2. SEJARAH KUHAP DI INDONESIA

Pada masa pemerintahan Kolonial Belanda, adanya perubahan perundangundangan


di Negeri Belanda yang dengan asas konkordansi diberlakukan pula di Indonesia pada
tanggal 1 Mei 1848. Pada masa itu di Indonesia dikenal beberapa kodifikasi peraturan
hukum acara pidana, seperti reglement op de rechterlijke organisatie (RO. Stb 1847-23 jo
Stb 1848-57) yang mengatur mengenai susunan organisasi kehakiman; Inladsch reglement
(IR Stb 1848 Nomor 16) yang mengatur tentang hukum acara pidana dan perdata di
persidangan bagi mereka yang tergolong penduduk Indonesia dan Timur Asing; reglement
op de strafvordering (Stb. 1849 nomor 63) yang mengatur ketentuan hukum acara pidana
bagi golongan penduduk Eropa dan yang dipersamakan; landgerechtsreglement (Stb 1914
Nomor 317 jo Stb. 1917 Nomor 323) mengatur acara di depan pengadilan dan mengadili
perkara-perkara sumir untuk semua golongan penduduk. Disamping itu diterapkan pula
ordonansi-ordonansi untuk daearah luar Jawa dan Madura yang diatur secara terpisah.

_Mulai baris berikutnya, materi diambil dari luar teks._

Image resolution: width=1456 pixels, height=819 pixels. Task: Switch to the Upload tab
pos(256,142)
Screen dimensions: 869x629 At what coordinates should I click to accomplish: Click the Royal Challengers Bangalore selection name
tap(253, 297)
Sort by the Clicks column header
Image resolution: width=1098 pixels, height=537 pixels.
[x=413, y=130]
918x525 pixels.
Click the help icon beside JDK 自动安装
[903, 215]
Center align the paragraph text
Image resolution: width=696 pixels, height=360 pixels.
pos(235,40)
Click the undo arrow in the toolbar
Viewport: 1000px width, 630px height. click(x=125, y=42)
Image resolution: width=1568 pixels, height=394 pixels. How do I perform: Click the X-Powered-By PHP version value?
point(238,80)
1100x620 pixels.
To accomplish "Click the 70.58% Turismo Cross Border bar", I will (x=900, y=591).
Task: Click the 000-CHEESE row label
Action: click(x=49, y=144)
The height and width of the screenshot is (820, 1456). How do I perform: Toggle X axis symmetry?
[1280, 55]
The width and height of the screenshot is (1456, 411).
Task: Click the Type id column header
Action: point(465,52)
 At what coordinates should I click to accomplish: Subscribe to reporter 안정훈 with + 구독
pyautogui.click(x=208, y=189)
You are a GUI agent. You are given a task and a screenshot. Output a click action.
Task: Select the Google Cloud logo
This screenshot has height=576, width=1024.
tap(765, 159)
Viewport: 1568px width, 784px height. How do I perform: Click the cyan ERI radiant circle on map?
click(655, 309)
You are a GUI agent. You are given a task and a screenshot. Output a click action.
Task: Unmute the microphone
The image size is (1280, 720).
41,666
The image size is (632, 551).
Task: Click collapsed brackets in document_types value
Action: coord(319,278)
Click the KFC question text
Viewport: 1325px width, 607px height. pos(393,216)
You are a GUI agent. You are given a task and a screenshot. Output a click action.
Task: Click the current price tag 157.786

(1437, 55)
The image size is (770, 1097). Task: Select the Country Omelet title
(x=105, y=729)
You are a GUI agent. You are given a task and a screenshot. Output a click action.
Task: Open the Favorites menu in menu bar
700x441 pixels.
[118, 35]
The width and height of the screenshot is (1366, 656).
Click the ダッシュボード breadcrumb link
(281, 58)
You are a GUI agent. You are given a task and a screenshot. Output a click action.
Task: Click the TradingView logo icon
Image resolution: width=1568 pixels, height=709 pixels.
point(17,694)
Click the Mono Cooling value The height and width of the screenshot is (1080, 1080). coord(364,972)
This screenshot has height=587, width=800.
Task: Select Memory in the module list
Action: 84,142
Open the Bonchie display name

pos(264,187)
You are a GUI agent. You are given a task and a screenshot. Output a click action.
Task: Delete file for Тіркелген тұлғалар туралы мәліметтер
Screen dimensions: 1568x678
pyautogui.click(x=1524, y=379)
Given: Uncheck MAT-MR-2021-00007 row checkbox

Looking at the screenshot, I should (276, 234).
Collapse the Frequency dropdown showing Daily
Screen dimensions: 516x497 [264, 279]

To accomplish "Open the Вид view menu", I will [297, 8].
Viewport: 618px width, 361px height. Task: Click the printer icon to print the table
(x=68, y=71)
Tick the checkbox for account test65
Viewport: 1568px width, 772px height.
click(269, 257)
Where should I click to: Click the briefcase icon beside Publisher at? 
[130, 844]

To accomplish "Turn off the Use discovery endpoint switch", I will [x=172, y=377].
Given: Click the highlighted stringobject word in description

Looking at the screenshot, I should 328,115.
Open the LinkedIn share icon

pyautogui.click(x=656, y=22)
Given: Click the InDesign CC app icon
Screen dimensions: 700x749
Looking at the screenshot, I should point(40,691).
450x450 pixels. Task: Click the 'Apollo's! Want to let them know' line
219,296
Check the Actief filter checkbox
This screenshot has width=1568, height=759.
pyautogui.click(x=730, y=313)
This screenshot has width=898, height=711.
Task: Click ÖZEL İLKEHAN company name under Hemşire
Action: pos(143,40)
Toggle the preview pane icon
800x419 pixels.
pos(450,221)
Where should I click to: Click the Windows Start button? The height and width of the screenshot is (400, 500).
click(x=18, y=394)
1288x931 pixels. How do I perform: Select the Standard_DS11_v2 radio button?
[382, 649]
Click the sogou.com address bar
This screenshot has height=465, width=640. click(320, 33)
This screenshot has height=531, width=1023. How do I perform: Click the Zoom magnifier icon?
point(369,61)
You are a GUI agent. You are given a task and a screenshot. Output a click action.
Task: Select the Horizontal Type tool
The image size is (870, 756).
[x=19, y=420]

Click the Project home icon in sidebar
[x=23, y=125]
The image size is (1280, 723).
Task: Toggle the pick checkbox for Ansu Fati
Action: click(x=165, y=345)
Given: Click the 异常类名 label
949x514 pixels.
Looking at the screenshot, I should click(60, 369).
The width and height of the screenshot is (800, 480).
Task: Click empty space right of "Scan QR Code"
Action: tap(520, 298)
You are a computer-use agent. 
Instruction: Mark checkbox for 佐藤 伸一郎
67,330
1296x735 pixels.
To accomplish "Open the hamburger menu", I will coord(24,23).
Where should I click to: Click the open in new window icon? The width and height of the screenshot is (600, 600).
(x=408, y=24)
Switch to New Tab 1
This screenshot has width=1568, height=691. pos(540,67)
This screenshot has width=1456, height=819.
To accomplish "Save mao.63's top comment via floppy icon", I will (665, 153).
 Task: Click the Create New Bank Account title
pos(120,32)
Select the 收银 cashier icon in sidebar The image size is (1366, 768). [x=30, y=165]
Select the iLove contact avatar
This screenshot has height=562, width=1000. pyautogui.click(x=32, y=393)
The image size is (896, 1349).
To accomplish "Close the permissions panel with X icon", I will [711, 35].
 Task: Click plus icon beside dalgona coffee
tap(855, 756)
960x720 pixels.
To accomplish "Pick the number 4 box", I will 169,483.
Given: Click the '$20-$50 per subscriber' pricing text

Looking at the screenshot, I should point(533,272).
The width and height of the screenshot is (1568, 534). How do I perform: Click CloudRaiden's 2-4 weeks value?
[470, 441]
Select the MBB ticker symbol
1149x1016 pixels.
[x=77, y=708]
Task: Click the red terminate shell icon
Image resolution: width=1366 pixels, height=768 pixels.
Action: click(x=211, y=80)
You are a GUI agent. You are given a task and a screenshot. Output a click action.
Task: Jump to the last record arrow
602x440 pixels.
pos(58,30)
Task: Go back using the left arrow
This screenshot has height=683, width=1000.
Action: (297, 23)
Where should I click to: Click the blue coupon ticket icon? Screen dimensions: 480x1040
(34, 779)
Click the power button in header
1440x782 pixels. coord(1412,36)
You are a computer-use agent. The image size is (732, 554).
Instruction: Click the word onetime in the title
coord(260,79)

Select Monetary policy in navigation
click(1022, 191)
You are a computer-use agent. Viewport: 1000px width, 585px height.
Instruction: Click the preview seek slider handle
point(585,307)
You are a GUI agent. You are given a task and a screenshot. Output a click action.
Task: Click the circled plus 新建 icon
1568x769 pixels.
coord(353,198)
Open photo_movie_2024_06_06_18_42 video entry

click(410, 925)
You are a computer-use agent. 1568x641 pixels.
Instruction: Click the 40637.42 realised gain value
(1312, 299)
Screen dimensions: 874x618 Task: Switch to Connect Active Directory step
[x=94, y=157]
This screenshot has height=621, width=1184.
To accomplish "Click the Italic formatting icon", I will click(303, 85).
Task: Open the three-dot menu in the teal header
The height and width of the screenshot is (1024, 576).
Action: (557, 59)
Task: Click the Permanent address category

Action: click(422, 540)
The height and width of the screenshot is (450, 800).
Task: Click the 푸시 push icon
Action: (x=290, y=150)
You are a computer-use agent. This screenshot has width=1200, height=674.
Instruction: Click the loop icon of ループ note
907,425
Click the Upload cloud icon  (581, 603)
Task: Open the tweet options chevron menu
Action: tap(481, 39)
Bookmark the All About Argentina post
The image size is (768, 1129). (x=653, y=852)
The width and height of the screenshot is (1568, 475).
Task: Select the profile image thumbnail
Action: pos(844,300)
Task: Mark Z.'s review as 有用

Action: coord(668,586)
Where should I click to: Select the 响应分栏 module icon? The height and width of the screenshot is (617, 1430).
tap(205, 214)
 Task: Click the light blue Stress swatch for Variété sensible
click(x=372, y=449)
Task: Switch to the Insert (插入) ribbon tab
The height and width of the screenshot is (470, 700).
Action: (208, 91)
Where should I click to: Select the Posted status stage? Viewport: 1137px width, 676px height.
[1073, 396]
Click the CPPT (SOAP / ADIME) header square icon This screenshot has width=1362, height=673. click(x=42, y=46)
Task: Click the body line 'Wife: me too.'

Dalam perkembangannya ketentuan “Inlandsch Reglement” diperbaharui menjadi


“Het Herzien Inlandsch Reglement” (HIR), yang mendapat persetujuan Volksraad pada tahun
1941. HIR ini memuat reorganisasi atas penuntutan dan pembaharuan peraturan undang-
undang mengenai pemeriksaan pendahuluan. Dengan hadirnya HIR ini, muncullah Lembaga
Penuntut Umum (Openbare Ministrie) yang tidak lagi dibawah pamongpraja, tetapi
langsung berada dibawah Officer van Justitie dan Procucuer General.

Pada pendudukan Jepang pada umumnya tidak terjadi perubahan yang fundamental
kecuali hapusnya Raad van Justitie sebagai pengadilan unttuk golongan Eropa. Dengan
demikian acara pidanapun tidak berubah. HIR dan reglement voor de Buitengewesten serta
Landgerechtreglment berlaku untuk pengadilan negeri, pengadilan tinggi dan pengadilan
agung.
Setelah kemerdekaan 17 Agustus 1945, dilakukan berbagai upaya perubahan dengan
mencabut dan menghapus sejumlah peraturan masa sebelumnya, serta melakukan unifikasi
hukum acara untuk menyelenggarakan kesatuan susunan, kekuasaan dan acara semua
pengadilan negeri dan pengadilan tinggi. Dalam hal ini, melalui penerapan Undang-Undang
Darurat Nomor 1 Drt tahun 1951 ditegaskan, untuk hukum acara pidana sipil terhadap
penuntut umum semua pengadilan negeri dan pengadilan tinggi, masih berpedoman pada
HIR dengan perubahan dan tambahan.
pada tahun 1981, melalui Undang-undang Nomor 8 Tahun 1981 tentang
UndangUndang Hukum Acara Pidana (KUHAP), segala peraturan yang sebelumnya berlaku
dinyatakan dicabut. KUHAP yang disebut-sebut sebagai “karya agung” bangsa Indonesia
merupakan suatu unifikasi hukum yang diharapkan dapat memberikan suatu dimensi
perlindungan hak asasi manusia dan keseimbangannya dengan kepentingan umum. Dengan
terciptanya KUHAP, maka untuk pertama kalinya di Indonesia diadakan kodifikasi dan
unifikasi yang lengkap. Dalam arti, seluruh proses pidana dari awal (mencari kebenaran)
penyelidikan sampai pada kasasi dan peninjauan kembali di Mahkamah Agung.